# start of LISTED ENTRIES

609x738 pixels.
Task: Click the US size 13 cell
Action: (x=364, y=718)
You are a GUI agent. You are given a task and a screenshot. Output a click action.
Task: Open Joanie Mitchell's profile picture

# end of LISTED ENTRIES

● **PROBLEM**
Lay out each line of the listing as a numbered list, skipping any blank lines.

● **WRITTEN RESPONSE**
1. 609x738 pixels.
2. Task: Click the US size 13 cell
3. Action: (x=364, y=718)
4. You are a GUI agent. You are given a task and a screenshot. Output a click action.
5. Task: Open Joanie Mitchell's profile picture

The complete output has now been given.